# Natural Langauge Processing (NLP)
---

- Natural language processing (NLP) refers to the branch of computer science
concerned with giving computers the ability to understand text and spoken words in much the same way human beings can. 
- NLP combines computational linguistics—rule-based modeling of human language—with statistical, machine learning, and deep learning models.
- NLTK, or Natural Language Toolkit, is a Python package that can be used for NLP.

## Stemming

---

- Stemming is the process of producing morphological variants of a root/base word.
- Stemming programs are commonly referred to as stemming algorithms or stemmers.
- Stemming is an important part of the pipelining process in Natural language
processing. 
- The input to the stemmer is tokenized words. Some Stemming
algorithms are:

### Porter’s Stemmer

It is based on the idea that the suffixes in the English language are made up of a
combination of smaller and simpler suffixes. This stemmer is known for its speed
and simplicity. The main applications of Porter Stemmer include data mining and
Information retrieval. However, its applications are only limited to English words.

### Snowball Stemmer

When compared to the Porter Stemmer, the Snowball Stemmer can map non-English
words too. Since it supports other languages, the Snowball Stemmers can be called a
multi-lingual stemmer. The Snowball stemmers are also imported from the NLTK
package.

In [11]:
# importing libraries
import nltk
from nltk.stem import PorterStemmer
from nltk.corpus import stopwords
from nltk.stem import SnowballStemmer
import string

In [12]:
# download data for nltk
nltk.download('stopwords')
nltk.download('punkt')

[nltk_data] Downloading package stopwords to /home/totoro/nltk_data...
[nltk_data]   Package stopwords is already up-to-date!
[nltk_data] Downloading package punkt to /home/totoro/nltk_data...
[nltk_data]   Package punkt is already up-to-date!


True

In [13]:
paragraph = """Science is what we do to find out about the natural world. Natural sciences include, chemistry, biology, geology, astronomy, and physics. Science uses mathematics and logic, which are sometimes called "formal sciences". Natural science makes observations and experiments. Science produces accurate facts, scientific laws and theories. 'Science' also refers to the large amount of knowledge that has been found using this process. Research uses the scientific method. Scientific research uses hypotheses based on ideas or earlier knowledge, which can be categorized through different topics. Then those hypotheses are tested by experiments. People who study and research science and try to find out everything about it are called scientists. Scientists study things by looking at them very carefully, by measuring them, and by doing experiments and tests. Scientists try to explain why things act the way they do, and predict what will happen."""
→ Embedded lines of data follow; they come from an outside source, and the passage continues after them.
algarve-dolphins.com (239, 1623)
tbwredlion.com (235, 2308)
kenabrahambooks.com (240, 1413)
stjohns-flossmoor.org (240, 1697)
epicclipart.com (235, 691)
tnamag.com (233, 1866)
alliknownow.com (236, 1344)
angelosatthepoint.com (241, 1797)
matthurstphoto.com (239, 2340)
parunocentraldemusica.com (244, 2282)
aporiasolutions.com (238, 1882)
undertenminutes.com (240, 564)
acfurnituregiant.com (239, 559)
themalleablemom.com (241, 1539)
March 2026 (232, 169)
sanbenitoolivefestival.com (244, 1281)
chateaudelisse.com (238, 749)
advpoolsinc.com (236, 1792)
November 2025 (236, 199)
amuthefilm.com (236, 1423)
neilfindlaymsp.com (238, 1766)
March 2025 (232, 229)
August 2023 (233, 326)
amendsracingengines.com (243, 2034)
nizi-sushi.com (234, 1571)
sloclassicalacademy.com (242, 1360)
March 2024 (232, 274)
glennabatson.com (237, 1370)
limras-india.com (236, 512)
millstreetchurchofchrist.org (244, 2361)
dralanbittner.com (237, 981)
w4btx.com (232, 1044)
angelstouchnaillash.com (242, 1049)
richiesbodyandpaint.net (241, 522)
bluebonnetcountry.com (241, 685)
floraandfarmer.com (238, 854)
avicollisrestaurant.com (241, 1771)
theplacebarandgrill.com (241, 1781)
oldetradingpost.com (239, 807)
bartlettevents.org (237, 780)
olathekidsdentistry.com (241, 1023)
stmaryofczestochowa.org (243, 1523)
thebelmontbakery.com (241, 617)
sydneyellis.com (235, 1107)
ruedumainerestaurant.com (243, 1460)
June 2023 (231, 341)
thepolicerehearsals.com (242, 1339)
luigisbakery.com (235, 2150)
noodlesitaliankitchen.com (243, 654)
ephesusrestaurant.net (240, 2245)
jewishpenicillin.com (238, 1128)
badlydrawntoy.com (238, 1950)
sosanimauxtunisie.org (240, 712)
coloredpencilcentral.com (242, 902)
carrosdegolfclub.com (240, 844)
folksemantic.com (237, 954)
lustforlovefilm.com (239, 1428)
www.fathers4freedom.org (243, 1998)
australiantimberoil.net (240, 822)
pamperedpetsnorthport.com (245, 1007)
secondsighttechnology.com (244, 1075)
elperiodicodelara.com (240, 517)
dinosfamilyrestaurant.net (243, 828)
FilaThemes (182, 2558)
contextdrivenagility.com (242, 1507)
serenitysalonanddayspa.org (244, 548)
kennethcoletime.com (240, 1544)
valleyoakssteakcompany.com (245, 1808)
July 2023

## Tokenizing using PorterStemmer

In [14]:
# tokenizing using porter stemmer
sentences = nltk.sent_tokenize(paragraph)
sentences

['Science is what we do to find out about the natural world.',
 'Natural sciences include, chemistry, biology, geology, astronomy, and physics.',
 'Science uses mathematics and logic, which are sometimes called "formal sciences".',
 'Natural science makes observations and experiments.',
 'Science produces accurate facts, scientific laws and theories.',
 "'Science' also refers to the large amount of knowledge that has been found using this process.",
 'Research uses the scientific method.',
 'Scientific research uses hypotheses based on ideas or earlier knowledge, which can be categorized through different topics.',
 'Then those hypotheses are tested by experiments.',
 'People who study and research science and try to find out everything about it are called scientists.',
 'Scientists study things by looking at them very carefully, by measuring them, and by doing experiments and tests.',
 'Scientists try to explain why things act the way they do, and predict what will happen.']

In [15]:
stemmer = PorterStemmer()

In [16]:
for i in range(len(sentences)):
  words = nltk.word_tokenize(sentences[i])
  words = [stemmer.stem(word) for word in words if word not in set(stopwords.words('english'))]
  sentences[i] = ' '.join(words)
# output of porter stemmer
sentences

['scienc find natur world .',
 'natur scienc includ , chemistri , biolog , geolog , astronomi , physic .',
 "scienc use mathemat logic , sometim call `` formal scienc '' .",
 'natur scienc make observ experi .',
 'scienc produc accur fact , scientif law theori .',
 "'scienc ' also refer larg amount knowledg found use process .",
 'research use scientif method .',
 'scientif research use hypothes base idea earlier knowledg , categor differ topic .',
 'then hypothes test experi .',
 'peopl studi research scienc tri find everyth call scientist .',
 'scientist studi thing look care , measur , experi test .',
 'scientist tri explain thing act way , predict happen .']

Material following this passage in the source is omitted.